__STATED EXERCISE__: Lay out everything from the line containing "You are a computer-use" down to the end of the records as a JSON list of strings, one string per line and no blank lines. Leave the pictures out.

────

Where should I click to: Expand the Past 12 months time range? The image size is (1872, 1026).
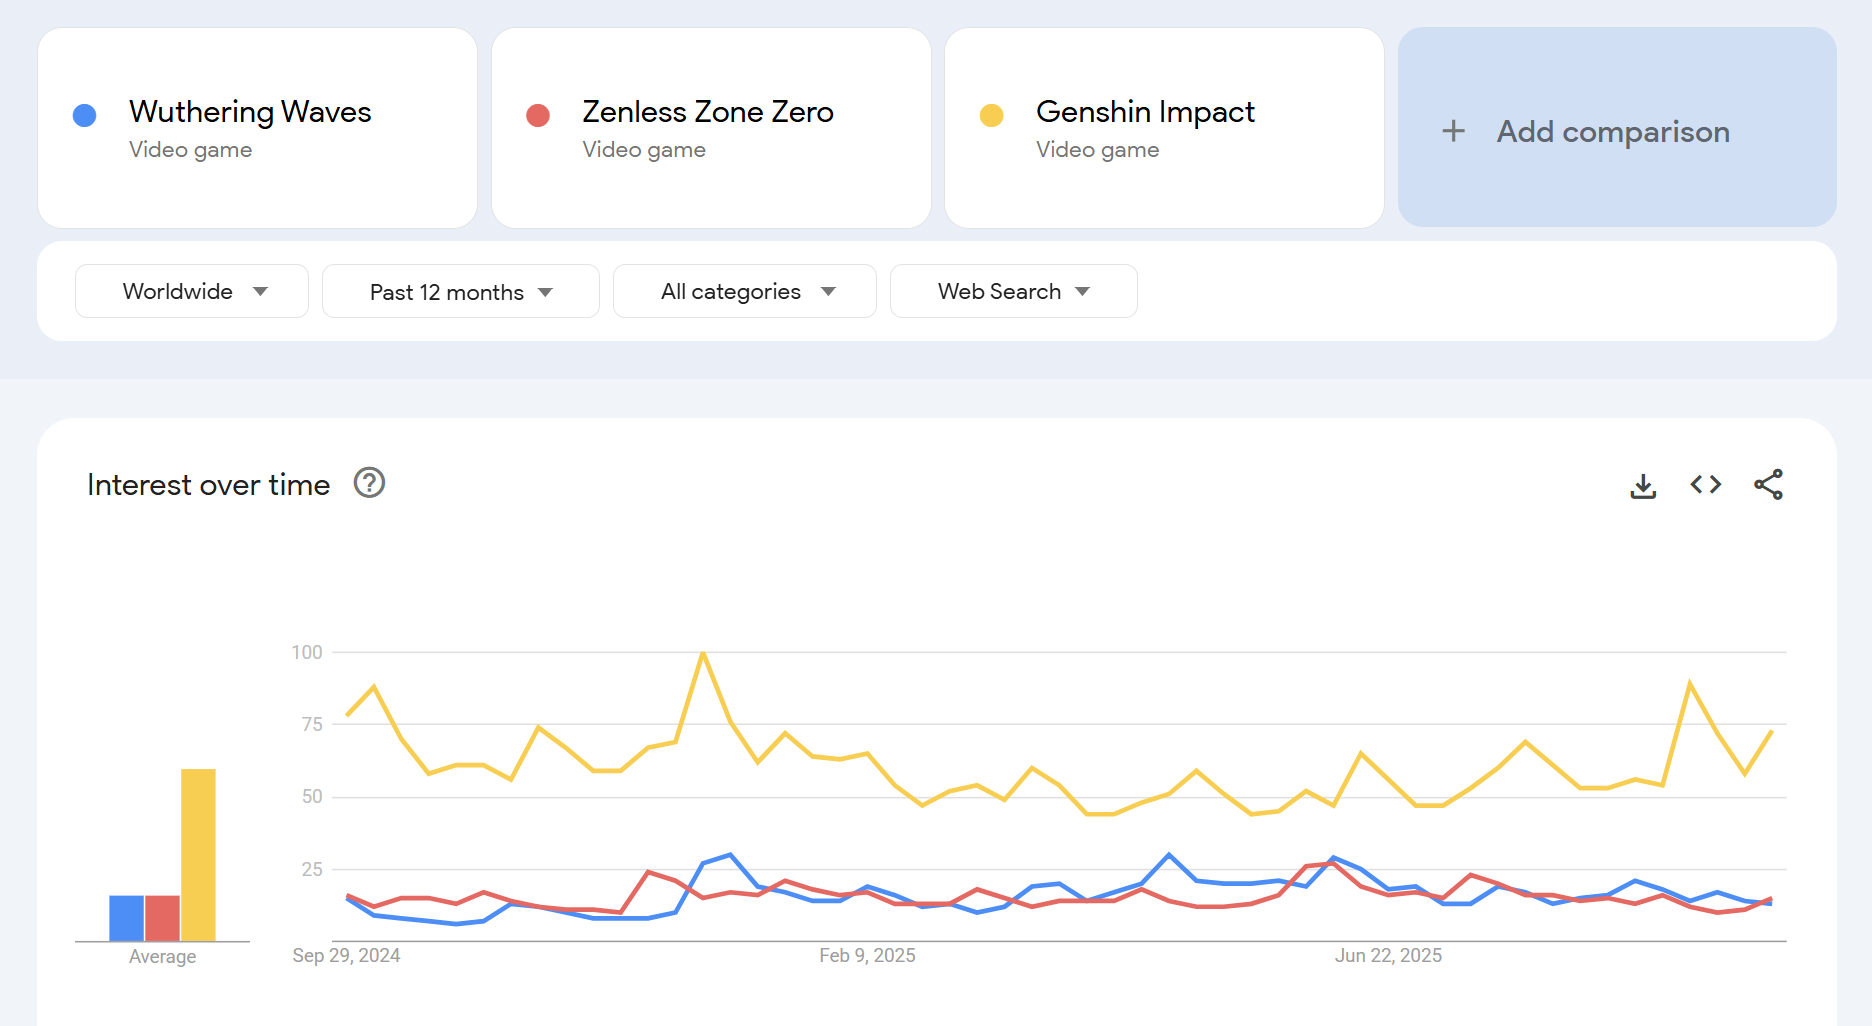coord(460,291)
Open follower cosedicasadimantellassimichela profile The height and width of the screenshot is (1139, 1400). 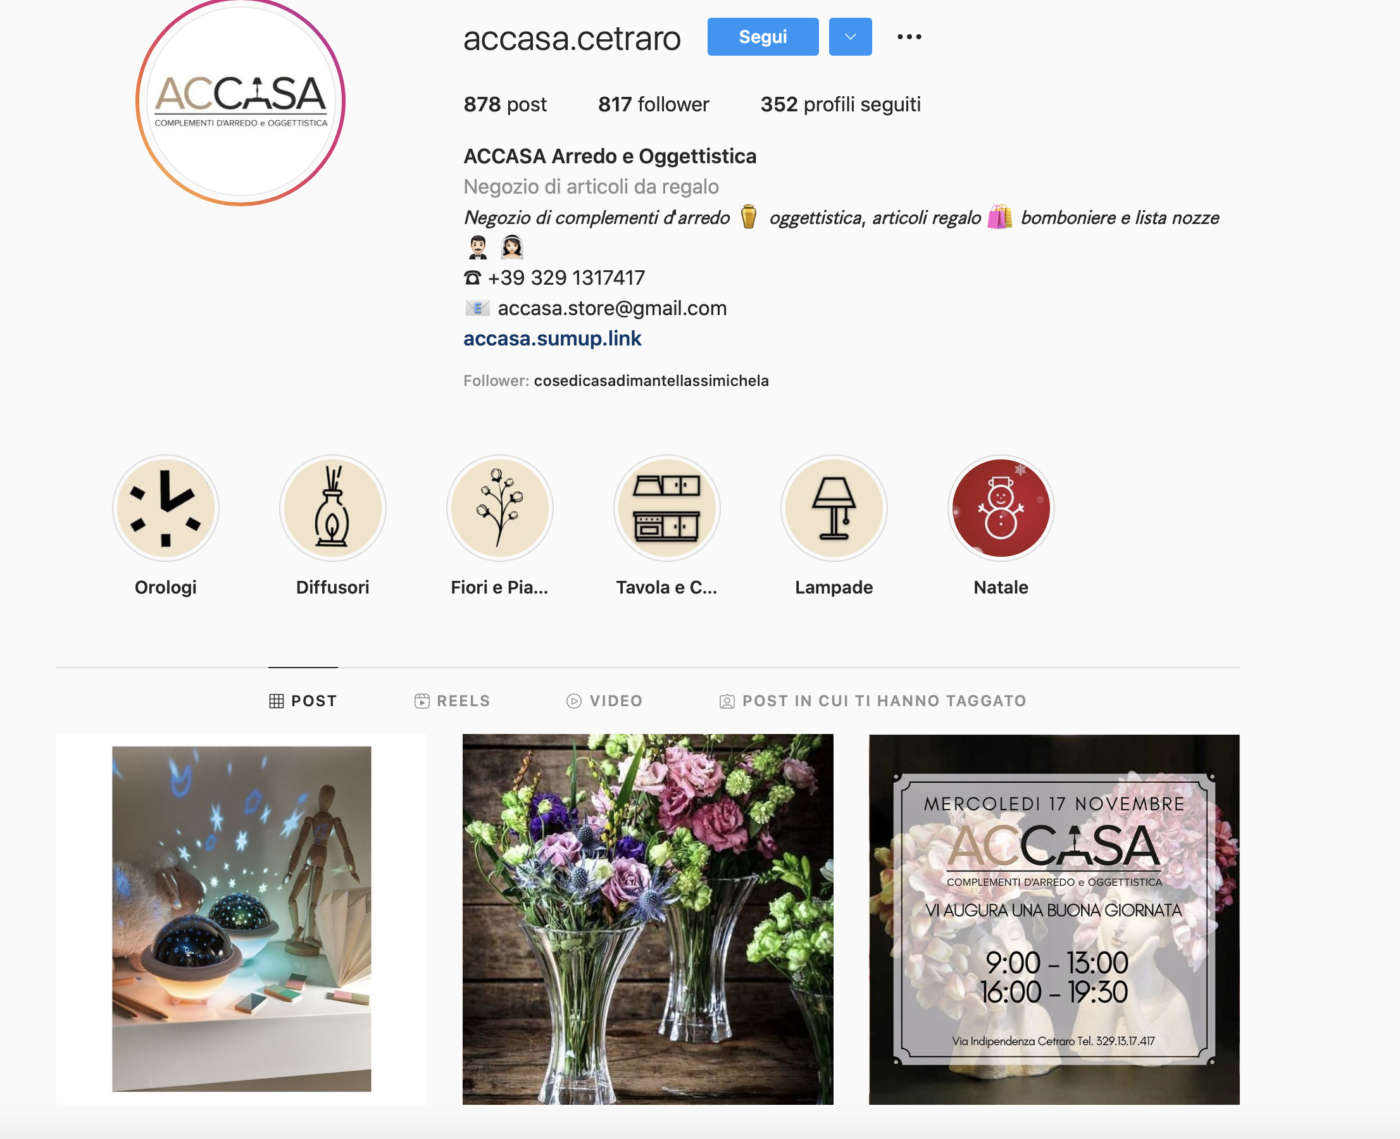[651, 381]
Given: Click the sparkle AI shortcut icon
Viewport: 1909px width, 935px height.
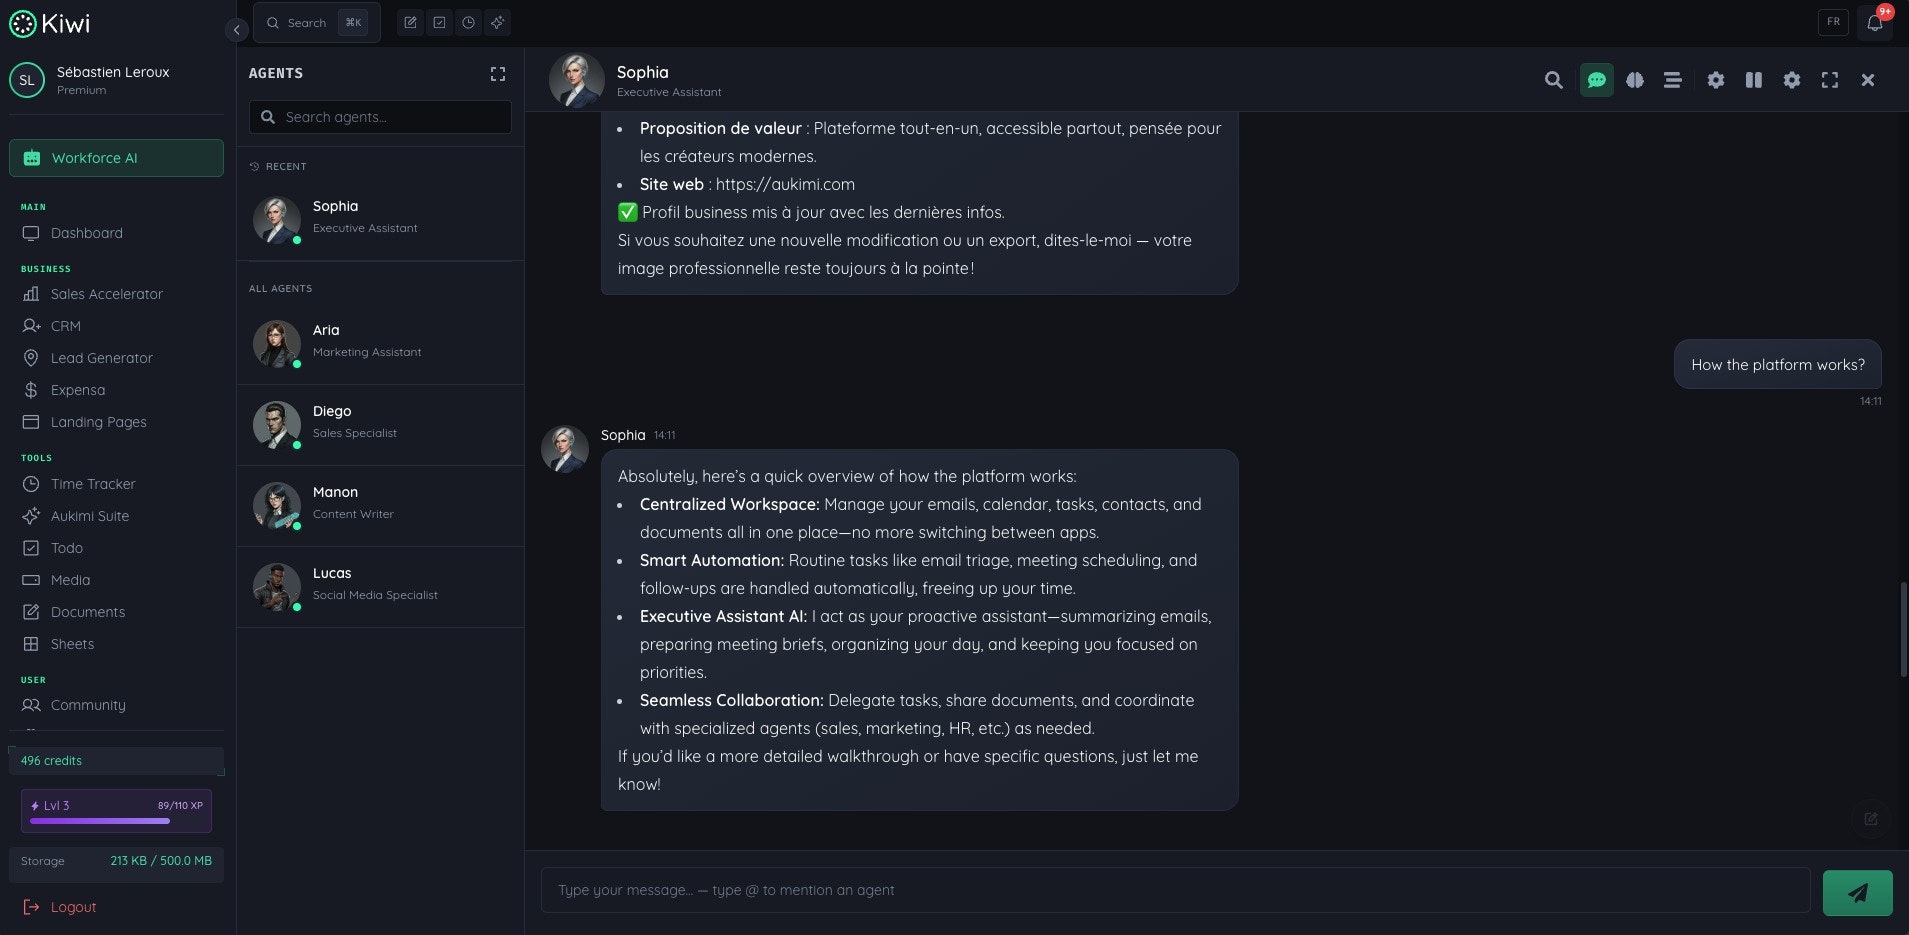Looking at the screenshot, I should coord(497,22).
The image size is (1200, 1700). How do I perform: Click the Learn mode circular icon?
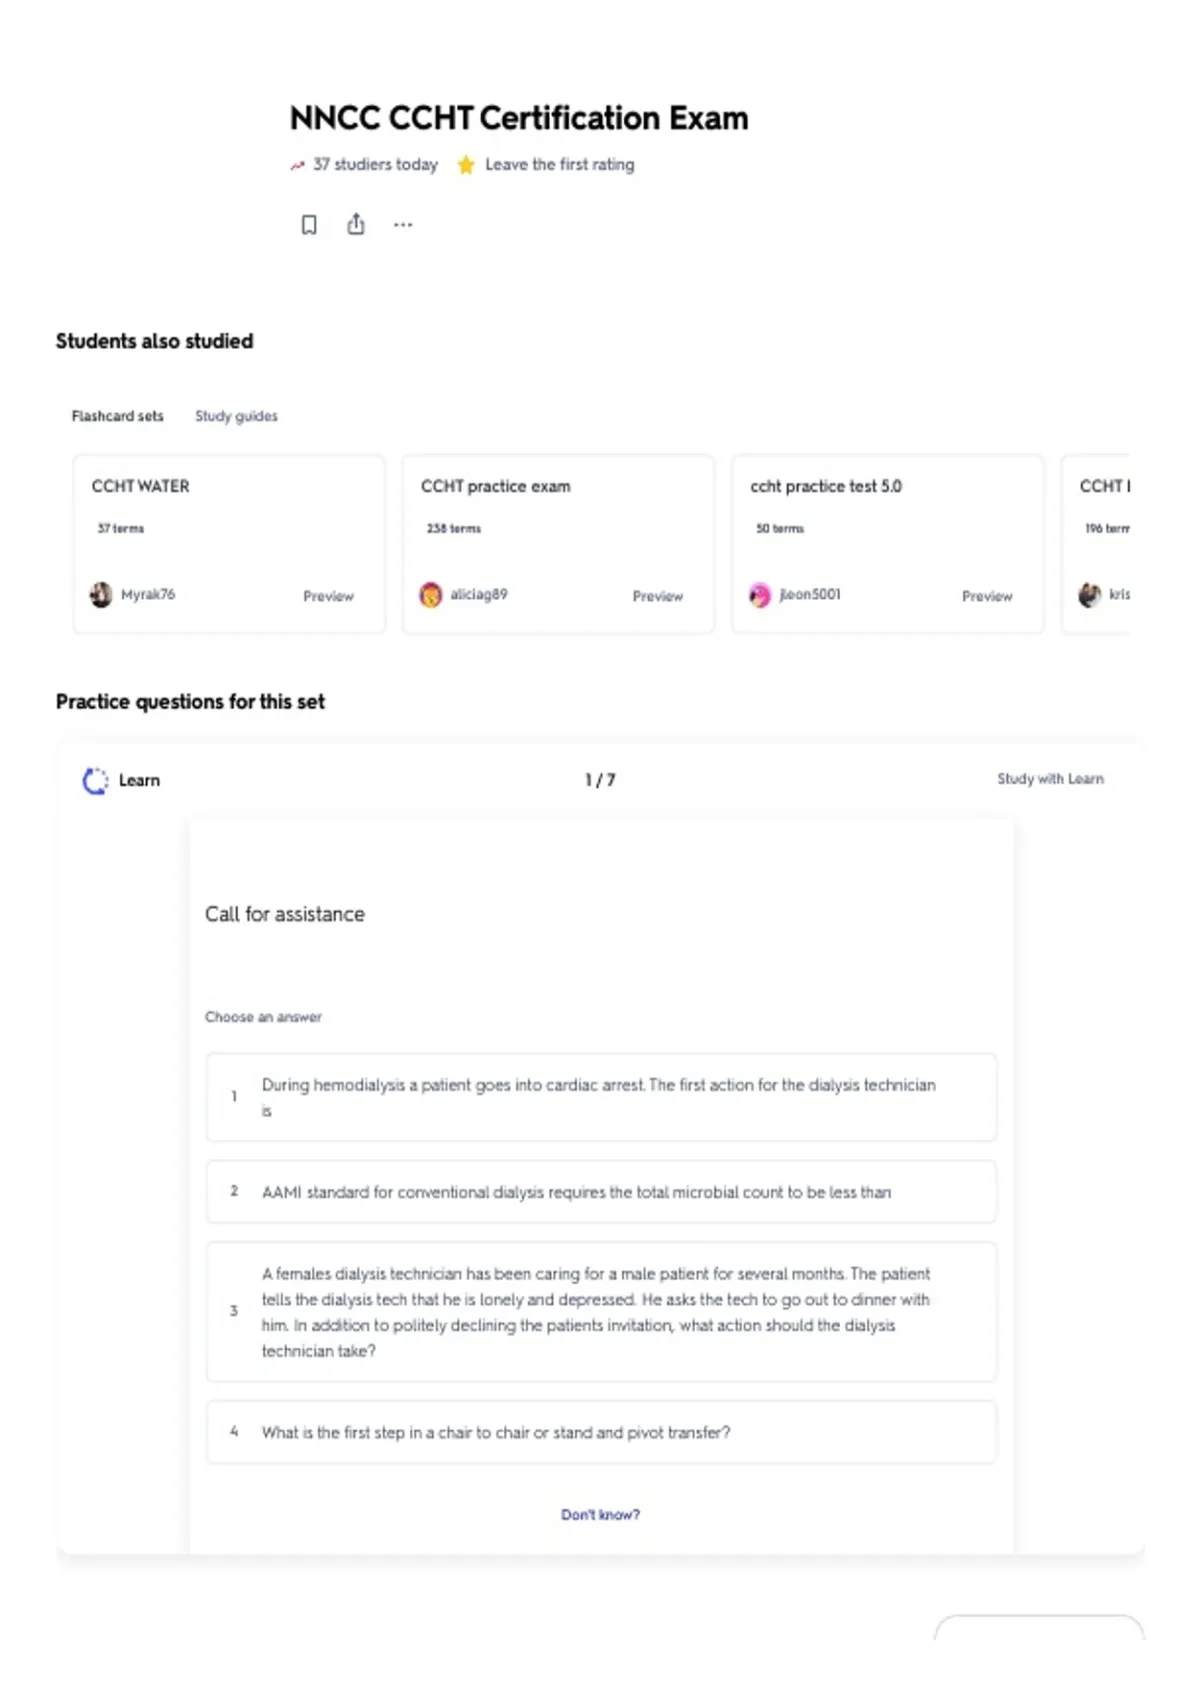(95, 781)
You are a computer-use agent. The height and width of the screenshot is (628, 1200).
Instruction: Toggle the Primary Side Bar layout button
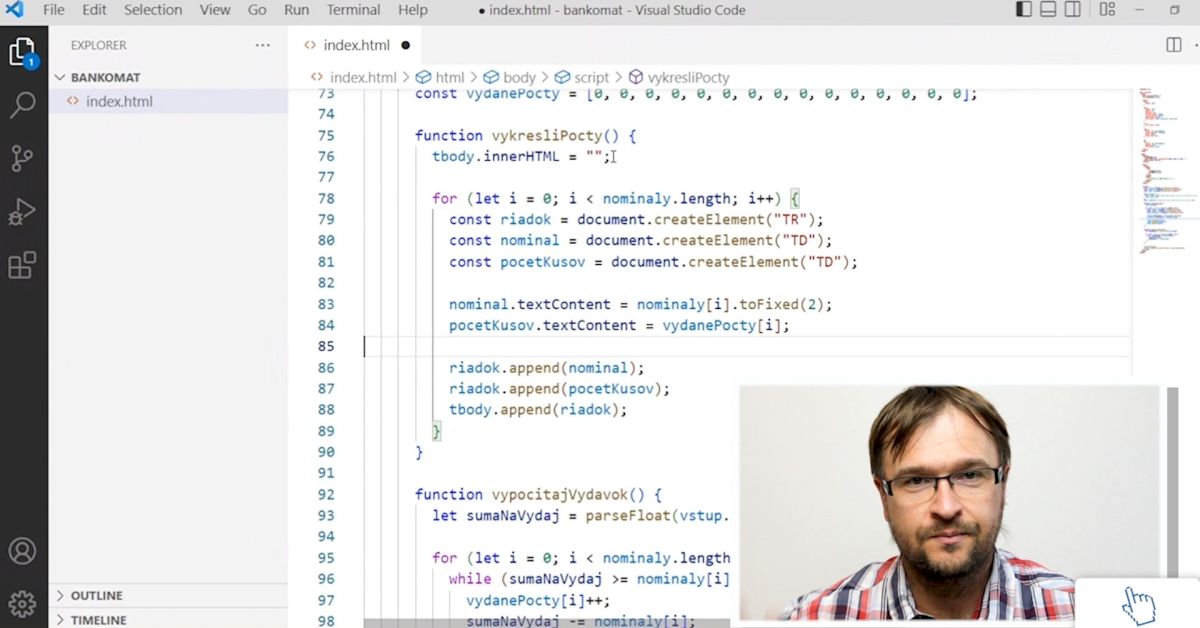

────

__SOLVED PROBLEM__:
[
  "You are a computer-use agent. The height and width of the screenshot is (628, 1200).",
  "Instruction: Toggle the Primary Side Bar layout button"
]